Leaders agreed that such a track record must be upended.

“As a school district, as a community and as individuals we must all pledge to commit ourselves to this work, to the examination of our own practices and to disrupting the barriers which negatively impact our students, families and staff,” the Pinellas School Board and superintendent stated in their letter.

The districts have taken steps in the past toward these ends.

Pasco, for instance, recently won national recognition for its actions to diversify the pool of teenagers taking and successfully completing Advanced Placement classes. Hernando added equity teams to all its high schools and is about to create a new school-level position of diversity coach to work with principals in closing achievement gaps.

In early 2017, the Hillsborough board adopted a racial equity policy that was considered provocative for its time, pledging to confront the “institutional racism that results in predictably lower academic achievement for students of color than for their white peers.”

That policy was the basis for an Achievement Schools initiative, which allocated extra resources to schools where students historically had been unsuccessful. The plan, like others before it, suffered at first because many high-minority schools had trouble attracting experienced teachers. The district responded with a teacher bonus program that has yet to show results.

In his early months as the district’s leader, Davis has shifted focus to a smaller “Transformation Network” of schools.

Such attempts have won praise from some corners.

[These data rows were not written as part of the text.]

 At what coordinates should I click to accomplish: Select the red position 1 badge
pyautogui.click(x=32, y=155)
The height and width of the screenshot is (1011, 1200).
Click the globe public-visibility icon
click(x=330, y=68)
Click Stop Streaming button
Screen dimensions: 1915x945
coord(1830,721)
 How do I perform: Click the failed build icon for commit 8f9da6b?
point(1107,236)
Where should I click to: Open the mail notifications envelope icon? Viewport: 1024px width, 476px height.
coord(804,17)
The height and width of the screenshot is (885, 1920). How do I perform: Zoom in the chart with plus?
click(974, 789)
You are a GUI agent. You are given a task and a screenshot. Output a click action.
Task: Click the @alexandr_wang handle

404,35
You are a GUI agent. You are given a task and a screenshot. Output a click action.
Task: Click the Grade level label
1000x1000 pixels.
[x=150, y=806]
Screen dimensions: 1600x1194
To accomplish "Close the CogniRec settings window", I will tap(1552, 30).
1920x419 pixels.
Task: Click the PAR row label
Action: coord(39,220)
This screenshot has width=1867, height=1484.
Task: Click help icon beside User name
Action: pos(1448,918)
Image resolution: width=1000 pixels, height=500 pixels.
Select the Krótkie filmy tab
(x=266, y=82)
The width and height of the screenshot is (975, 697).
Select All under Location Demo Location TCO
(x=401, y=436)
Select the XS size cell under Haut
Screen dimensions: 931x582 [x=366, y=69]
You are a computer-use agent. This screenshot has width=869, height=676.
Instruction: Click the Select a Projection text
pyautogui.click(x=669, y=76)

Parents and community members on social media cheered Pasco’s Sunday night announcement, for example, saying they appreciated the acknowledgement that change is needed and the pledge to do so.

But words are one thing. Actions are quite another.

That’s why Scruggs of the NAACP said she wants attention paid not only to protests, but to planning. Her group has organized a town hall meeting for Thursday to discuss how to get past racism in education, law enforcement, health care and other critical areas.

“This energy can be short-lived,” she said. “If you do not have a plan and a strategy to direct that energy to action, it will die on the vine.”

And that is not the fate that leaders in any of the districts say they want.

Pinellas board member Rene Flowers, who represents the county’s most heavily minority area, said she believed the efforts will have lasting power, because the attention is greater.

“This thing has expanded,” Flowers said. “It’s not just here in the United States. It is an international outcry and outrage as it relates to the treatment of black and brown people.”

It makes sense for schools to play a key role in the movement, Pasco superintendent Browning said in his announcement.

“Our educational system can be the driver that eliminates inequalities, creates responsible citizens, and fosters positive relationships within our community,” he stated.

He said getting to a better place would be a challenge, one that demands the attention and participation of everyone.

“The work isn’t easy,” Pinellas associate superintendent Hendrick said. “If it were easy, you wouldn’t see protests and the world would be a different place.”

Staff writer Marlene Sokol contributed to this story.